Por encima del efecto académico que a partir de los años sesenta fueran sacudidos y obligados a modernizarse por los Baby Boomers, hay que reconocer que la verdadera formación de varias generaciones se debió, en primera instancia y gracias al trabajo de los expatriados españoles, al estallido editorial de la segunda mitad del siglo. De pronto la memoria del Holocausto se situó entre las mayores preocupaciones testimoniales y, desde las páginas de Primo Levi hasta el cine documental, el periodismo de investigación y la literatura autobiográfica ingresaron al género de la denuncia que determinaría la politización masiva de sociedades dispuestas a abatir tiranos, al menos en apariencia.

De suyo la historia, por consiguiente, recobró importancia entre los jóvenes y los intelectuales mexicanos, en atención a una de las mejores herencias españolas,  remontaron la costumbre decimonónica del periodismo, sin la cual hubiera sido casi imposible la fundación de la República. De esta manera, durante los emblemáticos años sesenta, los escritores adquirieron una trascendental presencia social y política a través de su regular participación en la prensa diaria que redundó en dos fenómenos característicos de una época de transformaciones radicales: la relación entre el poder y las letras y, en el otro extremo, el vínculo del pensamiento educado con los medios masivos de comunicación.
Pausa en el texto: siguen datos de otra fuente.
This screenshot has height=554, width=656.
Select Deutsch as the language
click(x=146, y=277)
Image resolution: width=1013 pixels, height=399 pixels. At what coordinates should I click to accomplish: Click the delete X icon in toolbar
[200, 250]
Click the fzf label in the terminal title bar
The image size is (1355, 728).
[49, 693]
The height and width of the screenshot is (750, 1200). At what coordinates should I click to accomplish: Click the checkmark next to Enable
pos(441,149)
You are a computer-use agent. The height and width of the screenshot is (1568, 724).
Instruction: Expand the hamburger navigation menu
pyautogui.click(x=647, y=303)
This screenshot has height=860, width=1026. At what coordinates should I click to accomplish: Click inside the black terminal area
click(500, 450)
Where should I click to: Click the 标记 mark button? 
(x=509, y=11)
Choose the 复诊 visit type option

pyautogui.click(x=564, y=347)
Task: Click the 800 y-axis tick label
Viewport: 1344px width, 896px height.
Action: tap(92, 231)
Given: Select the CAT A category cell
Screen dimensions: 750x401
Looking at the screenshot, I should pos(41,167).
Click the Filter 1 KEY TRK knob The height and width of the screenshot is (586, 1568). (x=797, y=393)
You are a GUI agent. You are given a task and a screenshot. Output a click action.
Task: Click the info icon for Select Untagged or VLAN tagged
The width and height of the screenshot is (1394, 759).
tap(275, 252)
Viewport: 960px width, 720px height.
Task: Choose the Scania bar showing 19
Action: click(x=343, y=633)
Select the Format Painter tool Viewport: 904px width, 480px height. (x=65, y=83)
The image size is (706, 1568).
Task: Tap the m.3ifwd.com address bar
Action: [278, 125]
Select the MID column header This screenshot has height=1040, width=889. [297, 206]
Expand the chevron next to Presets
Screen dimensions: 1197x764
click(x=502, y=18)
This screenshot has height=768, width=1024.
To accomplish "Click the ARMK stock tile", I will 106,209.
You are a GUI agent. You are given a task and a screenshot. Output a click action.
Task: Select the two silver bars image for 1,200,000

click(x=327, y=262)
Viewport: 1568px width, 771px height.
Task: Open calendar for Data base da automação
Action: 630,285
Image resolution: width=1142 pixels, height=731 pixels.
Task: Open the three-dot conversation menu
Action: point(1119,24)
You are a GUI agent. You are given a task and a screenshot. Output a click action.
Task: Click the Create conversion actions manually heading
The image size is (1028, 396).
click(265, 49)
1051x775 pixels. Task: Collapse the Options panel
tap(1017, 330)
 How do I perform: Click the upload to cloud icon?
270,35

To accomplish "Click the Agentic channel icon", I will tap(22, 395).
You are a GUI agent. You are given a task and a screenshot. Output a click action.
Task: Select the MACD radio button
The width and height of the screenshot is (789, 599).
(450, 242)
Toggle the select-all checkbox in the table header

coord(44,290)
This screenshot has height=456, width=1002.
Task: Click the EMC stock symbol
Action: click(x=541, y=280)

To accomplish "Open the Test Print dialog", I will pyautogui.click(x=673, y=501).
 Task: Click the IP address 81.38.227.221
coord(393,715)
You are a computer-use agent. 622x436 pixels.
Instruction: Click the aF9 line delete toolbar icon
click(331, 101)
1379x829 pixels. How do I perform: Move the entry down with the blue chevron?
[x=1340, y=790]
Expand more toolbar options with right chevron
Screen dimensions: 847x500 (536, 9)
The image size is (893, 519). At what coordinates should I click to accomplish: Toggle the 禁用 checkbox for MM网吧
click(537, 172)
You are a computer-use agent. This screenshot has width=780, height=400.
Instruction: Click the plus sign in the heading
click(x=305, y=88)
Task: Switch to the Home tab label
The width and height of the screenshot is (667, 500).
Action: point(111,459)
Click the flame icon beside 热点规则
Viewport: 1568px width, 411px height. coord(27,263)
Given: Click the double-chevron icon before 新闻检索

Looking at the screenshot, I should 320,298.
La era del intelectual aislado en su gabinete llegaba poco a poco a su término para dar lugar a una transición en pos de democracia que, aún sin propósitos claros, inauguraría el actual siglo con una partidocracia que a los mexicanos nos hundiría en una enojosa confusión de principios que, a la fecha, no solo no atina con soluciones confiables, sino que a causa de tantos problemas generados por la corrupción tolerada por la sociedad, provoca una gran necesidad de recobrar los espacios de la voz, las ideas y la crítica protagonizada por los intelectuales.